*** Vorgegebener Text

Vom Schloss aus war der Weg nach Rambouillet nicht mehr sehr anspruchsvoll, aber auch nicht sonderlich spannend es ging die restlichen 20 Kilometer überwiegend auf straßenbegleitenden Radwegen entlang und die letzten 5 Kilometer aber dann noch einmal durch den Forst von Rambouillet. Die Strecke ließ sich sehr schön fahren, weil sie weitgehend asphaltiert war.
Mein heutiges Quartier die Villa Rambouillet ist weniger eine Villa, sondern ein ziemlich hübsches auch nicht mehr ganz neues Hotel, mit dem ich sehr zufrieden bin, zumal sich der Preis im Rahmen meines Budgets hält. Zunächst war ich mit Reinigungsarbeiten an meinen Schuhen und an meinem Fahrrad beschäftigt. Zum Glück gab es vor dem Haus einen Wasseranschluss mit Schlauch, den ich nutzen durfte. Dann machte ich mich noch einmal auf den Weg, um mir das Schloss Rambouillet anzuschauen.

******

Deine Aufgabe:
Schreib den Reisebericht über die Radtour nach Rambouillet weiter, direkt im Anschluss an den letzten Satz.

*** Einträge

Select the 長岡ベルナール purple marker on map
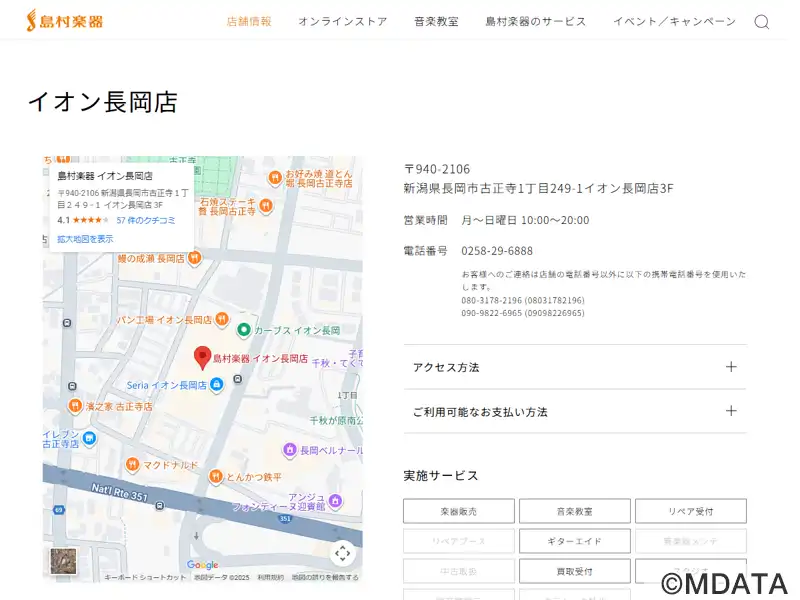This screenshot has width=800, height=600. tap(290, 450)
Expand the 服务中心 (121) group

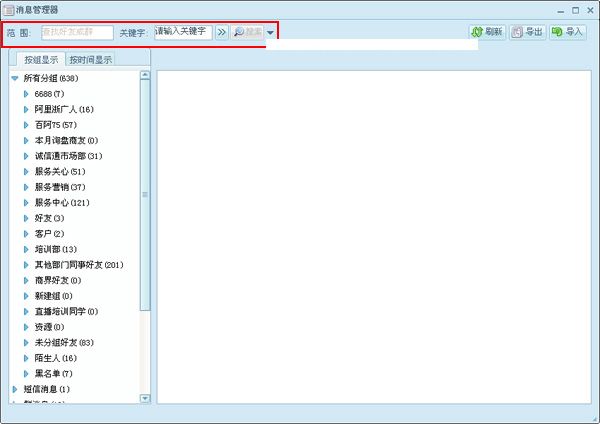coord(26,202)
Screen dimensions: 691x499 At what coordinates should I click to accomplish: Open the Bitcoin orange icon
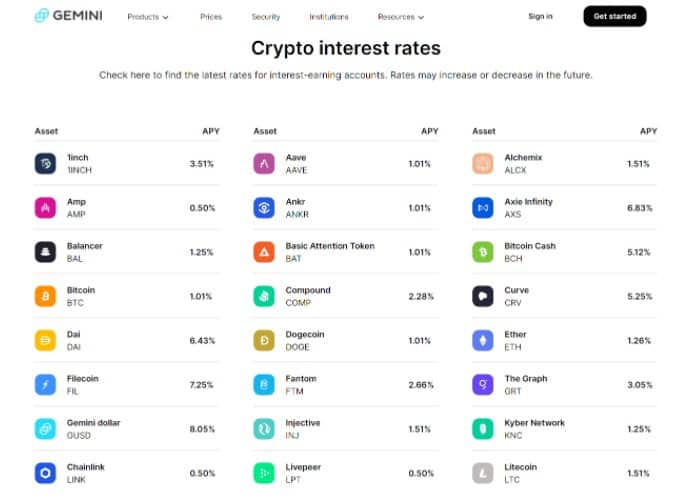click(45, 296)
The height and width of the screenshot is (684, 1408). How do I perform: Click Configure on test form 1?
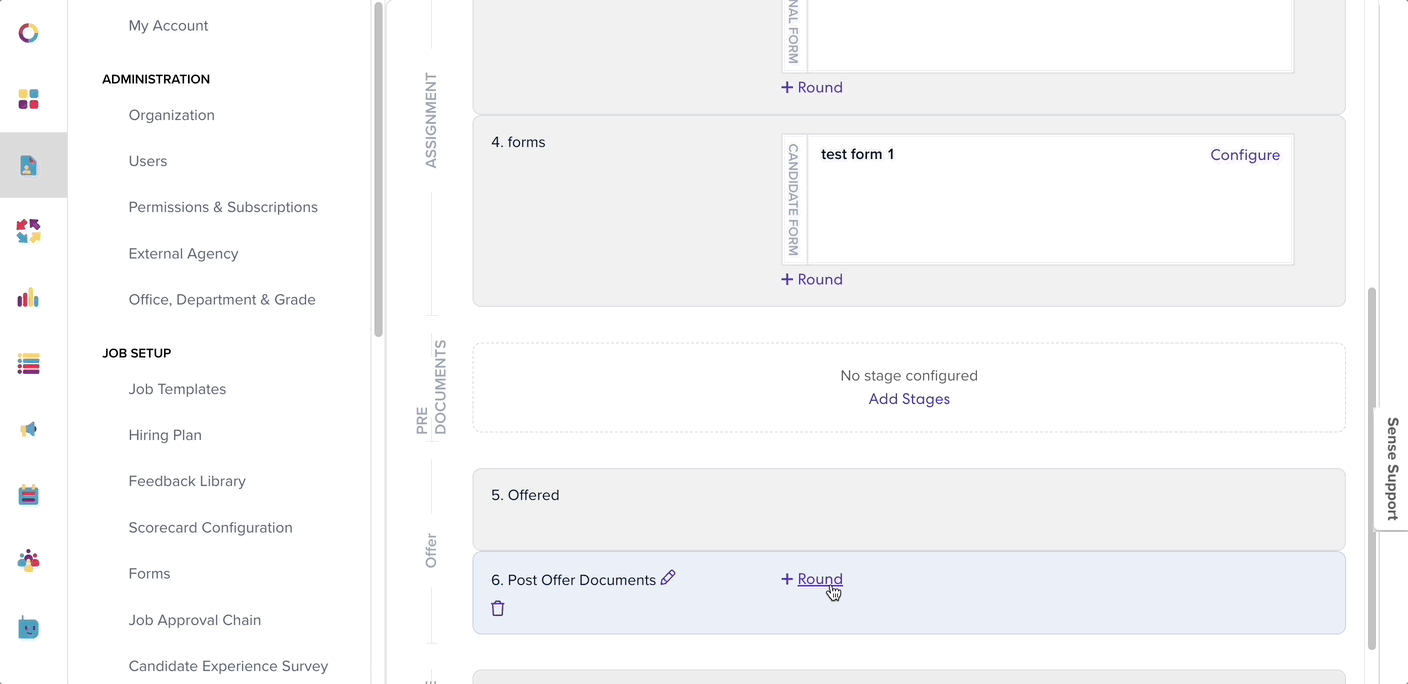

******

Ergebnis der Übung:
Das Schloss Rambouillet wurde es im Jahr 1368 von einem Jean Bernier erbaut. Am 31. März 1547 starb König Franz I. im Schloss als er gerade damit beschäftigt war, eine erneute Invasion der Niederlande und Spaniens vorzubereiten. Ludwig XVI. von Frankreich erwarb das Schloss im Jahr 1783 als Privatresidenz. In seiner Zeit als Kaiser von Frankreich hat sich dann Napoleon das Schloss als Rückzugsort herrichten lassen. Er soll sich dort tatsächlich 60 mal aufgehalten haben. Angesichts seiner rastlosen kriegerischen Tätigkeit ist das schon eine beachtliche Zahl. Von 1896 bis 2009 war es dann die Sommerresidenz der französischen Präsidenten. 1940 bis 1944 waren Soldaten der Wehrmacht im Schloss stationiert. Mit seinem Namen sind heute einige wichtige Konferenzen verbunden: im Juli 1960 legten Charles de Gaulle und Konrad Adenauer das Ziel für einen Deutsch-Französischen Vertrag fest. Der darauf zurückgehende Élysée-Vertrag trat 1963 in Kraft. Er wird umgangssprachlich noch heute deutsch-französischer Freundschaftsvertrag genannt und hat wohl recht erfolgreich die Grundlage geschaffen, auf der die sogenannte Erbfeindschaft zwischen beiden Ländern beendet worden ist. 1975 tagte der erste G6-Gipfel und 1999 begannen hier mit dem Vertragsentwurf von Rambouillet erfolglose Verhandlungen zwischen den Konfliktparteien des Kosovokriegs. Natürlich fanden sich hier auch zahlreiche Staatsoberhäupter zum Besuch bei den jeweiligen französischen Präsidenten ein. Seit 2009 wird das Schloss vom Centre des monuments nationaux verwaltet und kann besichtigt werden. Auf die Besichtigung habe ich verzichtet.
Ich drehe hier einen Runde um das Schloss und den Park, von dessen Größe ich wieder beeindruckt bin, der aber nach Versailles natürlich nichts Besonderes mehr aufzuweisen hat.